Lizensierung oder Ausgründung? „Beides ist aus der Kunstpädagogik und überhaupt den Geisteswissenschaften heraus außergewöhnlich“, sagt Anja Mohr. | © Stephan Schaar

Transferförderung vom Bundesforschungsministerium

Im Rahmen eines speziellen Unterrichtskonzepts arbeiten die Probandinnen und Probanden mit der Kreativ-Software und werden anschließend zu deren „Usability“ befragt: Was hat gefallen? Was nicht? Motiviert die Software zu weiteren Gestaltungen? Macht sie Spaß? „Wir wollen herausfinden, ob die ArtEater effektiv, effizient, interoperabel ist.“ Mit verschiedenen Versionen der Software soll das Programm den unterschiedlichen Zielgruppen angepasst werden. „Für Menschen mit Sehschwäche müssen vielleicht die Buttons größer und kontrastreicher gestaltet, für bestimmte Menschen mit kognitiver Einschränkung die Komplexität reduziert werden – weil zu viele Funktionen überfordernd oder ablenkend wirken können.“

Vom BMBF vorgeschrieben sind externe Mentorinnen und Mentoren, die das VIP+-Projekt aus ihrer Fachperspektive begleiten. Dafür konnte Anja Mohr die Unternehmensberaterin Silke Beaucamp und den Mathematiker und Softwareentwickler Dr.
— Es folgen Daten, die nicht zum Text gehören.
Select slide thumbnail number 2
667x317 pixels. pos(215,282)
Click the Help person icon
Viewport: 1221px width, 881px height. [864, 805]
Ingo Dahn gewinnen. Falls die Validierung erfolgreich ist, strebt Kunstpädagogin Mohr eine Lizenzierung oder Ausgründung an. „Beides ist aus der Kunstpädagogik und überhaupt den Geisteswissenschaften heraus außergewöhnlich.“ Den Transfer ihrer Forschung in den Markt erleichtere wohl ihre starke Anwendungsorientierung mit der Software als konkretem Produkt. „Grundsätzlich aber – das ist vielen Geisteswissenschaftlern nicht bewusst – fördert das BMBF nicht nur Produkte, sondern auch Ansätze, Abläufe und Methoden.“

Ein anderer Aspekt, weshalb Anja Mohr den Transfer ihrer Forschung für vielversprechend hält, sei ihre Relevanz für vernachlässigte Zielgruppen. Nicht zuletzt die kleinen Schritte, sei es nun das Aufziehen von Wolken, das Setzen von Stickern oder das Speichern von Bildern, machten die neuen Nutzerinnen und Nutzer vertrauter mit dem Computer. Diese Medienkompetenz könne dazu beitragen, die „digitale Spaltung der Gesellschaft“ abzumildern.